*** Opening of Exercise materials ***

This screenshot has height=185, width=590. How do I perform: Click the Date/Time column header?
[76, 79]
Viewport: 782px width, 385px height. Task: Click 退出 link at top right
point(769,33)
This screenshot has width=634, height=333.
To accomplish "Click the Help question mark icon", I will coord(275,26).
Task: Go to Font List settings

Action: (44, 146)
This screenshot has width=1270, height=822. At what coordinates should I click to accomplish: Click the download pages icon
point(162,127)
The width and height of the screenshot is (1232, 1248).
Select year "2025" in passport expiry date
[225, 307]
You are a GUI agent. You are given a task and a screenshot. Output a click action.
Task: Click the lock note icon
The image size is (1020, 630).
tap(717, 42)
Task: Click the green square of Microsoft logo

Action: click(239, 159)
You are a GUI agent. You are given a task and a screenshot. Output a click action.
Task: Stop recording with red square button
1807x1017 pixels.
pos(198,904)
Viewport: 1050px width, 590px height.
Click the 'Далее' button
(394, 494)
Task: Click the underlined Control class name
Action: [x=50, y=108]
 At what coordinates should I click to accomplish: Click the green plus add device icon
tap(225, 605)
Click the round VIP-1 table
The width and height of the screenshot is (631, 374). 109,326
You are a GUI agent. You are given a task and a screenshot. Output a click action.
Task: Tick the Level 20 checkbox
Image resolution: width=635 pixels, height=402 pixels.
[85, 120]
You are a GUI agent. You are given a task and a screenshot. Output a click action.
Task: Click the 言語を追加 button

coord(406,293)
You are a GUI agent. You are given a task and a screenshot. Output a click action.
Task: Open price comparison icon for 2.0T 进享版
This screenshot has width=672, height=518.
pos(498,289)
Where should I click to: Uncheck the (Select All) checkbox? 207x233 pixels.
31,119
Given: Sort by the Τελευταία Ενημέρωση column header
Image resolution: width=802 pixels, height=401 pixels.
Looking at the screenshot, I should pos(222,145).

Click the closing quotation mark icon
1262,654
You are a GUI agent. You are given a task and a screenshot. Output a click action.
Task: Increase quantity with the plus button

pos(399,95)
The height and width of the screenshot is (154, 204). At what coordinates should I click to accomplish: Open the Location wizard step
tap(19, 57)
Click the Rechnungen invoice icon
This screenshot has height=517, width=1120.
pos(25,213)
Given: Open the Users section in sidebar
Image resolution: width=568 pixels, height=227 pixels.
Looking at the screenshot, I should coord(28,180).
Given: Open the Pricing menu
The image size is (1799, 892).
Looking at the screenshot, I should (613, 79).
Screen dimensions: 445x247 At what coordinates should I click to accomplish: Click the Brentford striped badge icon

*** Close of Exercise materials ***

Exercise directions: Every record above should be output exactly.

Solved problem:
This screenshot has height=185, width=590. How do I perform: Click the Date/Time column header?
[76, 79]
Viewport: 782px width, 385px height. Task: Click 退出 link at top right
point(769,33)
This screenshot has width=634, height=333.
To accomplish "Click the Help question mark icon", I will coord(275,26).
Task: Go to Font List settings

Action: (44, 146)
This screenshot has width=1270, height=822. At what coordinates should I click to accomplish: Click the download pages icon
point(162,127)
The width and height of the screenshot is (1232, 1248).
Select year "2025" in passport expiry date
[225, 307]
You are a GUI agent. You are given a task and a screenshot. Output a click action.
Task: Click the lock note icon
The image size is (1020, 630).
tap(717, 42)
Task: Click the green square of Microsoft logo

Action: click(239, 159)
You are a GUI agent. You are given a task and a screenshot. Output a click action.
Task: Stop recording with red square button
1807x1017 pixels.
pos(198,904)
Viewport: 1050px width, 590px height.
Click the 'Далее' button
(394, 494)
Task: Click the underlined Control class name
Action: [x=50, y=108]
 At what coordinates should I click to accomplish: Click the green plus add device icon
tap(225, 605)
Click the round VIP-1 table
The width and height of the screenshot is (631, 374). 109,326
You are a GUI agent. You are given a task and a screenshot. Output a click action.
Task: Tick the Level 20 checkbox
Image resolution: width=635 pixels, height=402 pixels.
[85, 120]
You are a GUI agent. You are given a task and a screenshot. Output a click action.
Task: Click the 言語を追加 button

coord(406,293)
You are a GUI agent. You are given a task and a screenshot. Output a click action.
Task: Open price comparison icon for 2.0T 进享版
This screenshot has width=672, height=518.
pos(498,289)
Where should I click to: Uncheck the (Select All) checkbox? 207x233 pixels.
31,119
Given: Sort by the Τελευταία Ενημέρωση column header
Image resolution: width=802 pixels, height=401 pixels.
Looking at the screenshot, I should pos(222,145).

Click the closing quotation mark icon
1262,654
You are a GUI agent. You are given a task and a screenshot. Output a click action.
Task: Increase quantity with the plus button

pos(399,95)
The height and width of the screenshot is (154, 204). At what coordinates should I click to accomplish: Open the Location wizard step
tap(19, 57)
Click the Rechnungen invoice icon
This screenshot has height=517, width=1120.
pos(25,213)
Given: Open the Users section in sidebar
Image resolution: width=568 pixels, height=227 pixels.
Looking at the screenshot, I should coord(28,180).
Given: Open the Pricing menu
The image size is (1799, 892).
Looking at the screenshot, I should (613, 79).
Screen dimensions: 445x247 At what coordinates should I click to accomplish: Click the Brentford striped badge icon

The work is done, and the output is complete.